═══ Material shown ═══
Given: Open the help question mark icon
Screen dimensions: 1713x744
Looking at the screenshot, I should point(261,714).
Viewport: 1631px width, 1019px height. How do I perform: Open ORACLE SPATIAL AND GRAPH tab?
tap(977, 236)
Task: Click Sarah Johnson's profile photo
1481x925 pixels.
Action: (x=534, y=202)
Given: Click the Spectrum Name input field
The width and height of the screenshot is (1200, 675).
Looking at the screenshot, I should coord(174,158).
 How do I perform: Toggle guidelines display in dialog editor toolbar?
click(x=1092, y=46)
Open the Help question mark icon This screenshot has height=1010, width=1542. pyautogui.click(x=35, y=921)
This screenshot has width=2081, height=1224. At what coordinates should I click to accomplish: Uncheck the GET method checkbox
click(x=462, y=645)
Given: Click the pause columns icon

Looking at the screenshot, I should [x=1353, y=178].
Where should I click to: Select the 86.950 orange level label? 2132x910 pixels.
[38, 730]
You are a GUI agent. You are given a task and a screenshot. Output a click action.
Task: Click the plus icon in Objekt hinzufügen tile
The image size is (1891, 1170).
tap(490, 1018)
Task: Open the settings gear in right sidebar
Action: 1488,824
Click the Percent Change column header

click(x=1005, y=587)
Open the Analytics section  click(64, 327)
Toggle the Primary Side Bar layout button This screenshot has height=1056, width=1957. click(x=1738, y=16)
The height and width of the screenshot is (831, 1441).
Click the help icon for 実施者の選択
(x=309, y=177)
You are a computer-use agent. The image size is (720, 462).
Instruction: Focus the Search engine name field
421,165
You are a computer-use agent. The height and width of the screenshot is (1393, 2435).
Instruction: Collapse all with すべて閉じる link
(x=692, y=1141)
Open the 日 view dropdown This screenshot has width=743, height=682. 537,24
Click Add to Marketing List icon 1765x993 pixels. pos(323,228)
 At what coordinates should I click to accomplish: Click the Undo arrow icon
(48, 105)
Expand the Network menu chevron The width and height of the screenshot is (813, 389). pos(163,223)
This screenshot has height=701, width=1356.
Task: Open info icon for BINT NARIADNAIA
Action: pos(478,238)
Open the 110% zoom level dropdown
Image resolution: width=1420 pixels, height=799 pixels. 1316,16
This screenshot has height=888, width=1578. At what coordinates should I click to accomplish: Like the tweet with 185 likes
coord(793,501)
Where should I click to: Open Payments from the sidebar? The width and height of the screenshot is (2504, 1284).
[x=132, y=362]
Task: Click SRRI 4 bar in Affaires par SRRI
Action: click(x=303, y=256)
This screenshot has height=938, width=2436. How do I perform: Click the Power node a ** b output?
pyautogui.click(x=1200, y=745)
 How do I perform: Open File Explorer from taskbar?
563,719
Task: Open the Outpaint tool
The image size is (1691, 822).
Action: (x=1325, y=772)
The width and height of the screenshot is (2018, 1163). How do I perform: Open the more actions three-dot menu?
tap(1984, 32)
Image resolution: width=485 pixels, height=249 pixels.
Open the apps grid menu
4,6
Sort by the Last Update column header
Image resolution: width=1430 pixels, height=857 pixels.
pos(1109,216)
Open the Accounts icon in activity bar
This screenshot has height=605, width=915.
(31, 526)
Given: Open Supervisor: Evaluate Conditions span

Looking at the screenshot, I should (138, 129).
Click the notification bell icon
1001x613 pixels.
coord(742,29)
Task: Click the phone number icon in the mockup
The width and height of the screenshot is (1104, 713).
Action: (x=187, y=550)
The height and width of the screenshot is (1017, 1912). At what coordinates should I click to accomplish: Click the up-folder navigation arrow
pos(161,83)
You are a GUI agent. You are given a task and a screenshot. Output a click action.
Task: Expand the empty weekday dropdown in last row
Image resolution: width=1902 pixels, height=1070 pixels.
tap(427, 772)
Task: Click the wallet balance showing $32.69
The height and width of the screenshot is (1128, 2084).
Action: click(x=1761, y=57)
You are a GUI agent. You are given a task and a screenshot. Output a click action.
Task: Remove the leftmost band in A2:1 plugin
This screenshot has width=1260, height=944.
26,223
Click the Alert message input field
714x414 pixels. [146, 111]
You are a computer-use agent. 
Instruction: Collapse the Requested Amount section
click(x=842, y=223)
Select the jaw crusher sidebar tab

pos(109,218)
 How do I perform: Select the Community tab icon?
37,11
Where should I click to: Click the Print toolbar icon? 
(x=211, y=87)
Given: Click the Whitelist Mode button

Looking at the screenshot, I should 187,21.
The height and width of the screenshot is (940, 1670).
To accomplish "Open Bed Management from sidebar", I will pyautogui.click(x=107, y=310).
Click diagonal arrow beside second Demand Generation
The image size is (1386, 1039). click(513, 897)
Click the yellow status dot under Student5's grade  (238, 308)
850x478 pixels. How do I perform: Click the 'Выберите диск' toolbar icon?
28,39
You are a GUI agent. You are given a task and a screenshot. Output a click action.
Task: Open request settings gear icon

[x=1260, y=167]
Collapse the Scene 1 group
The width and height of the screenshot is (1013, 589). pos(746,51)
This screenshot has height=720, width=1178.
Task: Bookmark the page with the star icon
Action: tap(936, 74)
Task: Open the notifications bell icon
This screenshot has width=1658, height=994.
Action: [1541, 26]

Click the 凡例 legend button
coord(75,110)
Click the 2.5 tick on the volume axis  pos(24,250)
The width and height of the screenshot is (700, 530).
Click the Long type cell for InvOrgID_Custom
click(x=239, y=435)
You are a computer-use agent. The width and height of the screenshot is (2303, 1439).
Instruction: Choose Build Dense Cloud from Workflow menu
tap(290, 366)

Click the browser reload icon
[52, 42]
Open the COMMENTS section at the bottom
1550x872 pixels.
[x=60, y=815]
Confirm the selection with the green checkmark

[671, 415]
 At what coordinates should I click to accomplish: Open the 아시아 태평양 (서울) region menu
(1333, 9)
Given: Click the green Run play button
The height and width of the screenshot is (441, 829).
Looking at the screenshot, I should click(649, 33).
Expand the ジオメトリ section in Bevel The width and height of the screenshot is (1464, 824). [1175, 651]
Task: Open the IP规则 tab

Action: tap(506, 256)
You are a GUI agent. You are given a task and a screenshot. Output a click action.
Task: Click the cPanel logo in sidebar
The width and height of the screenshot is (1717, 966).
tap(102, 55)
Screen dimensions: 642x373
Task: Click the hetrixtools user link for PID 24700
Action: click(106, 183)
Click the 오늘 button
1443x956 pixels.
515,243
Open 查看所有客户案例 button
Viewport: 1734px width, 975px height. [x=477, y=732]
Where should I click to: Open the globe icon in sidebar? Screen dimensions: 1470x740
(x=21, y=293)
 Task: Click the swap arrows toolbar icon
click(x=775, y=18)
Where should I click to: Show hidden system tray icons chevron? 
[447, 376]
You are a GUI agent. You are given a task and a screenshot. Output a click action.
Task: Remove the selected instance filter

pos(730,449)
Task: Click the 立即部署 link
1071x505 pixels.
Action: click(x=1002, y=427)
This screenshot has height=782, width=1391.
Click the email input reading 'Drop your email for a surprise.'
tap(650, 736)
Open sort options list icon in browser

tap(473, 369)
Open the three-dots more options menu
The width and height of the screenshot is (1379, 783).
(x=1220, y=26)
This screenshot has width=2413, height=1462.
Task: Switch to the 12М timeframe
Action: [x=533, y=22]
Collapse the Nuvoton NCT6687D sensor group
═══
- **Work instructions**: Give back every line of the data exactly as it was written.

- **Finished exercise**:
Given: Open the help question mark icon
Screen dimensions: 1713x744
Looking at the screenshot, I should point(261,714).
Viewport: 1631px width, 1019px height. How do I perform: Open ORACLE SPATIAL AND GRAPH tab?
tap(977, 236)
Task: Click Sarah Johnson's profile photo
1481x925 pixels.
Action: (x=534, y=202)
Given: Click the Spectrum Name input field
The width and height of the screenshot is (1200, 675).
Looking at the screenshot, I should coord(174,158).
 How do I perform: Toggle guidelines display in dialog editor toolbar?
click(x=1092, y=46)
Open the Help question mark icon This screenshot has height=1010, width=1542. pyautogui.click(x=35, y=921)
This screenshot has width=2081, height=1224. At what coordinates should I click to accomplish: Uncheck the GET method checkbox
click(x=462, y=645)
Given: Click the pause columns icon

Looking at the screenshot, I should [x=1353, y=178].
Where should I click to: Select the 86.950 orange level label? 2132x910 pixels.
[38, 730]
You are a GUI agent. You are given a task and a screenshot. Output a click action.
Task: Click the plus icon in Objekt hinzufügen tile
The image size is (1891, 1170).
tap(490, 1018)
Task: Open the settings gear in right sidebar
Action: 1488,824
Click the Percent Change column header

click(x=1005, y=587)
Open the Analytics section  click(64, 327)
Toggle the Primary Side Bar layout button This screenshot has height=1056, width=1957. click(x=1738, y=16)
The height and width of the screenshot is (831, 1441).
Click the help icon for 実施者の選択
(x=309, y=177)
You are a computer-use agent. The image size is (720, 462).
Instruction: Focus the Search engine name field
421,165
You are a computer-use agent. The height and width of the screenshot is (1393, 2435).
Instruction: Collapse all with すべて閉じる link
(x=692, y=1141)
Open the 日 view dropdown This screenshot has width=743, height=682. 537,24
Click Add to Marketing List icon 1765x993 pixels. pos(323,228)
 At what coordinates should I click to accomplish: Click the Undo arrow icon
(48, 105)
Expand the Network menu chevron The width and height of the screenshot is (813, 389). pos(163,223)
This screenshot has height=701, width=1356.
Task: Open info icon for BINT NARIADNAIA
Action: pos(478,238)
Open the 110% zoom level dropdown
Image resolution: width=1420 pixels, height=799 pixels. 1316,16
This screenshot has height=888, width=1578. At what coordinates should I click to accomplish: Like the tweet with 185 likes
coord(793,501)
Where should I click to: Open Payments from the sidebar? The width and height of the screenshot is (2504, 1284).
[x=132, y=362]
Task: Click SRRI 4 bar in Affaires par SRRI
Action: click(x=303, y=256)
This screenshot has height=938, width=2436. How do I perform: Click the Power node a ** b output?
pyautogui.click(x=1200, y=745)
 How do I perform: Open File Explorer from taskbar?
563,719
Task: Open the Outpaint tool
The image size is (1691, 822).
Action: (x=1325, y=772)
The width and height of the screenshot is (2018, 1163). How do I perform: Open the more actions three-dot menu?
tap(1984, 32)
Image resolution: width=485 pixels, height=249 pixels.
Open the apps grid menu
4,6
Sort by the Last Update column header
Image resolution: width=1430 pixels, height=857 pixels.
pos(1109,216)
Open the Accounts icon in activity bar
This screenshot has height=605, width=915.
(31, 526)
Given: Open Supervisor: Evaluate Conditions span

Looking at the screenshot, I should (138, 129).
Click the notification bell icon
1001x613 pixels.
coord(742,29)
Task: Click the phone number icon in the mockup
The width and height of the screenshot is (1104, 713).
Action: (x=187, y=550)
The height and width of the screenshot is (1017, 1912). At what coordinates should I click to accomplish: Click the up-folder navigation arrow
pos(161,83)
You are a GUI agent. You are given a task and a screenshot. Output a click action.
Task: Expand the empty weekday dropdown in last row
Image resolution: width=1902 pixels, height=1070 pixels.
tap(427, 772)
Task: Click the wallet balance showing $32.69
The height and width of the screenshot is (1128, 2084).
Action: click(x=1761, y=57)
You are a GUI agent. You are given a task and a screenshot. Output a click action.
Task: Remove the leftmost band in A2:1 plugin
This screenshot has width=1260, height=944.
26,223
Click the Alert message input field
714x414 pixels. [146, 111]
You are a computer-use agent. 
Instruction: Collapse the Requested Amount section
click(x=842, y=223)
Select the jaw crusher sidebar tab

pos(109,218)
 How do I perform: Select the Community tab icon?
37,11
Where should I click to: Click the Print toolbar icon? 
(x=211, y=87)
Given: Click the Whitelist Mode button

Looking at the screenshot, I should 187,21.
The height and width of the screenshot is (940, 1670).
To accomplish "Open Bed Management from sidebar", I will pyautogui.click(x=107, y=310).
Click diagonal arrow beside second Demand Generation
The image size is (1386, 1039). click(513, 897)
Click the yellow status dot under Student5's grade  (238, 308)
850x478 pixels. How do I perform: Click the 'Выберите диск' toolbar icon?
28,39
You are a GUI agent. You are given a task and a screenshot. Output a click action.
Task: Open request settings gear icon

[x=1260, y=167]
Collapse the Scene 1 group
The width and height of the screenshot is (1013, 589). pos(746,51)
This screenshot has height=720, width=1178.
Task: Bookmark the page with the star icon
Action: tap(936, 74)
Task: Open the notifications bell icon
This screenshot has width=1658, height=994.
Action: [1541, 26]

Click the 凡例 legend button
coord(75,110)
Click the 2.5 tick on the volume axis  pos(24,250)
The width and height of the screenshot is (700, 530).
Click the Long type cell for InvOrgID_Custom
click(x=239, y=435)
You are a computer-use agent. The width and height of the screenshot is (2303, 1439).
Instruction: Choose Build Dense Cloud from Workflow menu
tap(290, 366)

Click the browser reload icon
[52, 42]
Open the COMMENTS section at the bottom
1550x872 pixels.
[x=60, y=815]
Confirm the selection with the green checkmark

[671, 415]
 At what coordinates should I click to accomplish: Open the 아시아 태평양 (서울) region menu
(1333, 9)
Given: Click the green Run play button
The height and width of the screenshot is (441, 829).
Looking at the screenshot, I should click(649, 33).
Expand the ジオメトリ section in Bevel The width and height of the screenshot is (1464, 824). [1175, 651]
Task: Open the IP规则 tab

Action: tap(506, 256)
You are a GUI agent. You are given a task and a screenshot. Output a click action.
Task: Click the cPanel logo in sidebar
The width and height of the screenshot is (1717, 966).
tap(102, 55)
Screen dimensions: 642x373
Task: Click the hetrixtools user link for PID 24700
Action: click(106, 183)
Click the 오늘 button
1443x956 pixels.
515,243
Open 查看所有客户案例 button
Viewport: 1734px width, 975px height. [x=477, y=732]
Where should I click to: Open the globe icon in sidebar? Screen dimensions: 1470x740
(x=21, y=293)
 Task: Click the swap arrows toolbar icon
click(x=775, y=18)
Where should I click to: Show hidden system tray icons chevron? 
[447, 376]
You are a GUI agent. You are given a task and a screenshot. Output a click action.
Task: Remove the selected instance filter

pos(730,449)
Task: Click the 立即部署 link
1071x505 pixels.
Action: click(x=1002, y=427)
This screenshot has height=782, width=1391.
Click the email input reading 'Drop your email for a surprise.'
tap(650, 736)
Open sort options list icon in browser

tap(473, 369)
Open the three-dots more options menu
The width and height of the screenshot is (1379, 783).
(x=1220, y=26)
This screenshot has width=2413, height=1462.
Task: Switch to the 12М timeframe
Action: [x=533, y=22]
Collapse the Nuvoton NCT6687D sensor group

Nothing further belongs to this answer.